== Segment start ==
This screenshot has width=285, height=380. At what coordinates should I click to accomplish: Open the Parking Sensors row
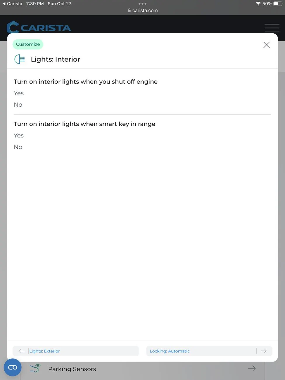click(x=72, y=369)
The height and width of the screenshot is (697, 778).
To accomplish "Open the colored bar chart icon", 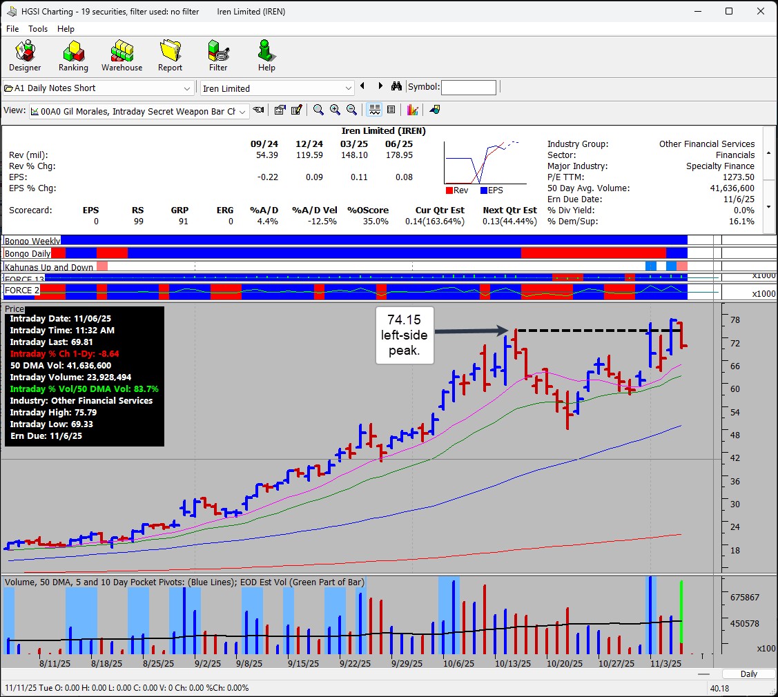I will pyautogui.click(x=413, y=110).
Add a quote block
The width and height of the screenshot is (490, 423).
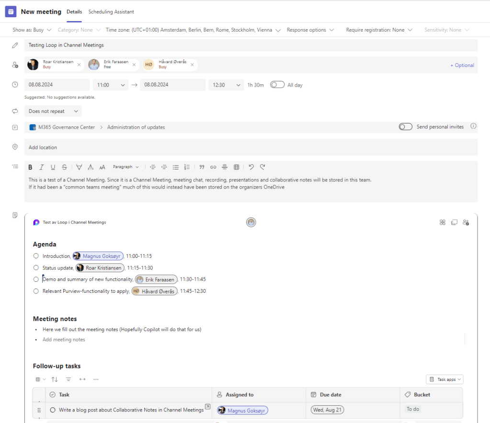[202, 167]
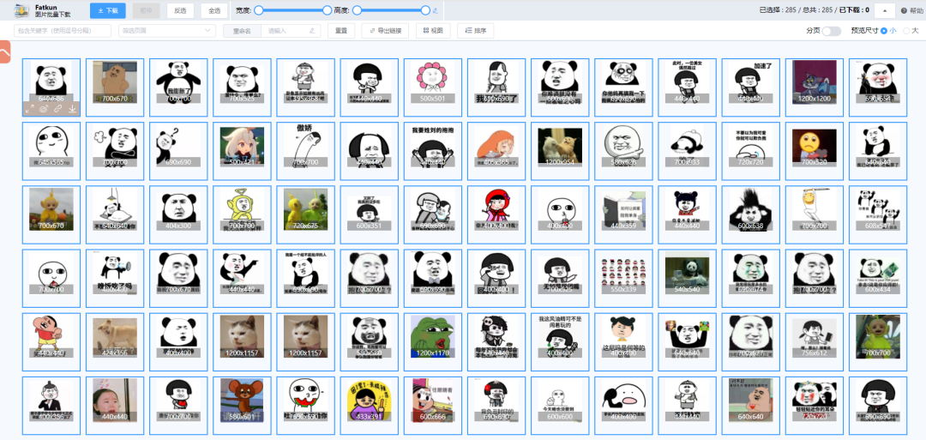The height and width of the screenshot is (440, 926).
Task: Open the 筛选页面 page filter dropdown
Action: pos(166,30)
== Segment end ==
**WORK ITEM**
Everything from the line holding "The width and" to the close of the records should be written out exactly, both ends included, with pictures omitted.

**EXERCISE ANSWER**
The width and height of the screenshot is (490, 423).
[202, 167]
The height and width of the screenshot is (440, 926).
Task: Open the 筛选页面 page filter dropdown
Action: pos(166,30)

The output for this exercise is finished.